The more my dogs want the reinforcer, the harder they work. If the dog doesn't understand that he gets the food (tug or whatever else), he may drop the item and/or refuse to pick up again in anticipation of the food. But if the dog understands the access to the reinforcer is through working, you'll just see the dog working harder and holding on because that is THE only way to get the reinforcer.


----------



## jackie_hubert (Jun 2, 2010)

So we tried a few methods. This is what ended up working:





 
I apologize that the first shot is not completely in camera.


----------



## RedDogs (Jan 30, 2010)

Beautiful! And I LOVE that you have before and after to compare it with!

Thanks for sharing.


----------



## Stretchdrive (Mar 12, 2011)

I just wanted to share a picture of my Filly doing her hold it command. Hold it means hold it no matter what it is


----------



## RedDogs (Jan 30, 2010)

Great photo! We've played with the hotdog retrieve, etc.... lots of fun!


----------



## FlyingQuizini (Oct 24, 2006)

RedDogs said:


> Great photo! We've played with the hotdog retrieve, etc.... lots of fun!


Hot dog retrieve a' la Steve & Jen White? I have a piece of Steve's heater hose around here somewhere from when we did that at Clicker Expo one year. Never did get the full retrieve. I can hand him a hotdog and he'll hold it, but we haven't gotten the full motion of the retrieve yet. Would love to see video if you have it on one of your dogs!


----------



## RedDogs (Jan 30, 2010)

Ill have to look for or do a video.... I had more luck with freezing it and then gradually using a more -thawed hotdog... the problem with the hose is that I never actually went out to buy any!


----------

[Element and text location data]
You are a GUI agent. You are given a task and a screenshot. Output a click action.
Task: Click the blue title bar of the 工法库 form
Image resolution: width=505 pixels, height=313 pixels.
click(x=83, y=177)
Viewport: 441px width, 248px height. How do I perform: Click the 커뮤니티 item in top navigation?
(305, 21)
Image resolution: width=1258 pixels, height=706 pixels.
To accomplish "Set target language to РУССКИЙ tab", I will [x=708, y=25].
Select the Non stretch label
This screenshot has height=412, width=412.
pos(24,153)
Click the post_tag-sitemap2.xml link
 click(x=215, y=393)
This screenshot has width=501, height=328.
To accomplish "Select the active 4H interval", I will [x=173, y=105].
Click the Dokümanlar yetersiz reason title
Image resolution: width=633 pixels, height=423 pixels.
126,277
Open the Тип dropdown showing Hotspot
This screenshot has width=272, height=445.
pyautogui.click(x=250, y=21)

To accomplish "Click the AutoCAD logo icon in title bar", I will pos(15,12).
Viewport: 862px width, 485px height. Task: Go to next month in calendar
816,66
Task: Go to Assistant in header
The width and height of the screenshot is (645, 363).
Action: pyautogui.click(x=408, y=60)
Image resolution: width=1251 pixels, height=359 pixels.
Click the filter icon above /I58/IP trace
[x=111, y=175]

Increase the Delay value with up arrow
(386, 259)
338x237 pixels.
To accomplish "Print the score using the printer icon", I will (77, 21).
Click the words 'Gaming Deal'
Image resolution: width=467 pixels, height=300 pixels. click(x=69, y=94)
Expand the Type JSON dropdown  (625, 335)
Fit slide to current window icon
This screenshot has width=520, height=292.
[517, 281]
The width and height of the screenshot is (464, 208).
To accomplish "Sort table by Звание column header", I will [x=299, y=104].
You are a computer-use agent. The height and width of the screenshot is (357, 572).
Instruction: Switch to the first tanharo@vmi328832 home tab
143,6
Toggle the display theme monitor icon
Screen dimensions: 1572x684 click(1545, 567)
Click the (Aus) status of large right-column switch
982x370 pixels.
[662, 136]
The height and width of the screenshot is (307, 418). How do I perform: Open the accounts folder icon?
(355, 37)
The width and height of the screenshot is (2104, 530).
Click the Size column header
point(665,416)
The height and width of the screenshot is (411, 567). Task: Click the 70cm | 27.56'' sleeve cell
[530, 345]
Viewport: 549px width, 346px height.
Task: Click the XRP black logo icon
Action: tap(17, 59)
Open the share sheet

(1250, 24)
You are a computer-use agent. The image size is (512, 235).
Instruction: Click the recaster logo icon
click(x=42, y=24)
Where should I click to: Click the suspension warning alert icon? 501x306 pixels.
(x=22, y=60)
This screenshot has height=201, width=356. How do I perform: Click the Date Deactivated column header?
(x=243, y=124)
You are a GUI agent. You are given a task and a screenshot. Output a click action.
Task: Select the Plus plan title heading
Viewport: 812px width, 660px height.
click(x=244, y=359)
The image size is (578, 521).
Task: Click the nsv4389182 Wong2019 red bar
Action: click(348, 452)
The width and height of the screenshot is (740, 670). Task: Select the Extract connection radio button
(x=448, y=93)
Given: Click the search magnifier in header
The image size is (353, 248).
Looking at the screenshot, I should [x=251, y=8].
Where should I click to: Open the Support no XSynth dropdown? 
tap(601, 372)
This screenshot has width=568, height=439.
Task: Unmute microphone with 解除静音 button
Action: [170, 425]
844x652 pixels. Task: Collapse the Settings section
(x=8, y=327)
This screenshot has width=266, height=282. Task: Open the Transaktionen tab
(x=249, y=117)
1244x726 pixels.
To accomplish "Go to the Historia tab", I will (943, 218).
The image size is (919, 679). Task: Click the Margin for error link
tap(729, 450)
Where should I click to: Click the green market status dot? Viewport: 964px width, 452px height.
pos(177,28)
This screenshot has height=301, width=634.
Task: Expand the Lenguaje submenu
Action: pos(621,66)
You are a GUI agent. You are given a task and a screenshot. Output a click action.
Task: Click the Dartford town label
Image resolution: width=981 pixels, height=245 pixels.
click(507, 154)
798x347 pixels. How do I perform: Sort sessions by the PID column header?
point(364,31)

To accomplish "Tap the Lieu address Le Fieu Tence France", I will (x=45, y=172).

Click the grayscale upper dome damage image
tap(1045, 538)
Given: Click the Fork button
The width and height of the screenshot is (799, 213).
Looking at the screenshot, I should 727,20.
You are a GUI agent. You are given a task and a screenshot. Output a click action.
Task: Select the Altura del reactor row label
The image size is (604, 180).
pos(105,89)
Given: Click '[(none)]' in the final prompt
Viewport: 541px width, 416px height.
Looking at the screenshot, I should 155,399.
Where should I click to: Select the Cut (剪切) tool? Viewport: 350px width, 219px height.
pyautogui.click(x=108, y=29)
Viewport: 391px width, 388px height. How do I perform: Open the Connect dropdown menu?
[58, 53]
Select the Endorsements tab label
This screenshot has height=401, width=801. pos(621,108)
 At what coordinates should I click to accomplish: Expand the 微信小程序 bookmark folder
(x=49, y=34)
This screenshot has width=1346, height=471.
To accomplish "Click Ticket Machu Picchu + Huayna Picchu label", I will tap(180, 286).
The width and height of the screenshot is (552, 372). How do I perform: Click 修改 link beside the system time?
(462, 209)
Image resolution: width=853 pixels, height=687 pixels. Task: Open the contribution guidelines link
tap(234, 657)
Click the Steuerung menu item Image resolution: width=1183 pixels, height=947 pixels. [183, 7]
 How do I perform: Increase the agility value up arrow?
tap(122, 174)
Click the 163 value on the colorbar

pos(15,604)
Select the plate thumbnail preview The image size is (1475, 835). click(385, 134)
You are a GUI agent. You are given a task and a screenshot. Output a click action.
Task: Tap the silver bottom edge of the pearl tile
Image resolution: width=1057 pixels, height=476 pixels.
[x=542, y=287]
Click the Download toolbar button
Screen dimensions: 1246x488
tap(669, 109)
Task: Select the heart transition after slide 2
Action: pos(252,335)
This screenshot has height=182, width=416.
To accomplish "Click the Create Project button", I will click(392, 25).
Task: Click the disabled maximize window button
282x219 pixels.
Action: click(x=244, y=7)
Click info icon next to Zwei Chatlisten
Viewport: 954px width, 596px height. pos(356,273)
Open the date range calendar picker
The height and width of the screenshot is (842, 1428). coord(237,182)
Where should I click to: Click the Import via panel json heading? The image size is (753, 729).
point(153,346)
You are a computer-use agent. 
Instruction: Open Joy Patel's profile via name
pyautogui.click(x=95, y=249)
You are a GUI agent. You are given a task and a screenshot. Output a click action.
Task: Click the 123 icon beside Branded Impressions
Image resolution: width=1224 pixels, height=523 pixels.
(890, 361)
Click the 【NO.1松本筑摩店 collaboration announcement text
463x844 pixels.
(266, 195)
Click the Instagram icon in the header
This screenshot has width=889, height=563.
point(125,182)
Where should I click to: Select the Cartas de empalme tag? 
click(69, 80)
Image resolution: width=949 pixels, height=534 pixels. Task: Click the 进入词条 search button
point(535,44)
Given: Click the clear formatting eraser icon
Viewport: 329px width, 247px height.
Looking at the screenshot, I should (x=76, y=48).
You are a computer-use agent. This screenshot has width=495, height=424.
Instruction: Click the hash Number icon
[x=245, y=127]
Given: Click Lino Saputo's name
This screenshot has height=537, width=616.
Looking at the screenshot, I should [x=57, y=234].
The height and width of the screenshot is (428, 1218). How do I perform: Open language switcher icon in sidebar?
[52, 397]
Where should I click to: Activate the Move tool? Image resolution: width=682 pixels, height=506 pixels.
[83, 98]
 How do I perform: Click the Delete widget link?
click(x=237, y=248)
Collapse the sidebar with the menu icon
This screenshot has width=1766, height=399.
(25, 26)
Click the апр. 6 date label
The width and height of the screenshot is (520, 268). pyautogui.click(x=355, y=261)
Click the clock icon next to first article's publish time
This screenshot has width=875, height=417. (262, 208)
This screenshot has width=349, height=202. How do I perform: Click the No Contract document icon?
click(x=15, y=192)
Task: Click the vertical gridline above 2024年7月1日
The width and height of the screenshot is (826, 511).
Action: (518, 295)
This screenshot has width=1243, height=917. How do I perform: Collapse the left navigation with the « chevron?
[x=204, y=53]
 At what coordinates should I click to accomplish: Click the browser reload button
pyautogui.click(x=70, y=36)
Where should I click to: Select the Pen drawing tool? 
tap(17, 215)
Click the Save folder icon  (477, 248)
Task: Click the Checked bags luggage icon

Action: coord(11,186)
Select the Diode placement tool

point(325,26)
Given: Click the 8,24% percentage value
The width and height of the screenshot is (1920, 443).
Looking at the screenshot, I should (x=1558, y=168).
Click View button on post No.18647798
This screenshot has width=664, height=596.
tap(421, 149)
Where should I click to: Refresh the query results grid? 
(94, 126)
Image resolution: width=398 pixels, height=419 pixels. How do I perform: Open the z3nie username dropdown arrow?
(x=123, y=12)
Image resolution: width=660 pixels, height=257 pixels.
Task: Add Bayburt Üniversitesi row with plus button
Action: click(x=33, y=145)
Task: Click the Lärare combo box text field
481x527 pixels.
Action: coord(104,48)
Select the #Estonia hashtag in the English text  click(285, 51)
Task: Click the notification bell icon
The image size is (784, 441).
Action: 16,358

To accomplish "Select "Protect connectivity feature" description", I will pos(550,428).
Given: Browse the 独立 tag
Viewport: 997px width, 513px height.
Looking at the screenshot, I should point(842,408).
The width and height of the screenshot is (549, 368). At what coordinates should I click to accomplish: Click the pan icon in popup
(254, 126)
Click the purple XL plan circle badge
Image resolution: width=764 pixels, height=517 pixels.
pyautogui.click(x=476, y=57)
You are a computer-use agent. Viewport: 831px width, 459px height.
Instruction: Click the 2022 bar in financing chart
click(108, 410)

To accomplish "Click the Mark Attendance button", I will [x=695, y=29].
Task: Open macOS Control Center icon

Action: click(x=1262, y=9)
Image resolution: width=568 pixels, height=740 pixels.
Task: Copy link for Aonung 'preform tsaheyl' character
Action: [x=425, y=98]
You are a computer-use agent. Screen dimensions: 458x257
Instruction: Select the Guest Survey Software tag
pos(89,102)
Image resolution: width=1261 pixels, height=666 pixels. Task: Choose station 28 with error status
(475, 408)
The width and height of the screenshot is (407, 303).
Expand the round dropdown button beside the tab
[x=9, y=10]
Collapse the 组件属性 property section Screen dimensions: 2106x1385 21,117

# EXERCISE TASK 1
In the forum thread, what did RedDogs have more luck with for the hotdog retrieve?
# EXERCISE TASK 2
Pull the passage of the forum thread from "Hot dog retrieve" to "to buy any!", copying it word for word.
Work from the forum thread alone, not the material.

# WRITTEN REPLY 1
Freezing the hotdog and then gradually using a more-thawed one.

# WRITTEN REPLY 2
Hot dog retrieve a' la Steve & Jen White? I have a piece of Steve's heater hose around here somewhere from when we did that at Clicker Expo one year. Never did get the full retrieve. I can hand him a hotdog and he'll hold it, but we haven't gotten the full motion of the retrieve yet. Would love to see video if you have it on one of your dogs!


----------



## RedDogs (Jan 30, 2010)

Ill have to look for or do a video.... I had more luck with freezing it and then gradually using a more -thawed hotdog... the problem with the hose is that I never actually went out to buy any!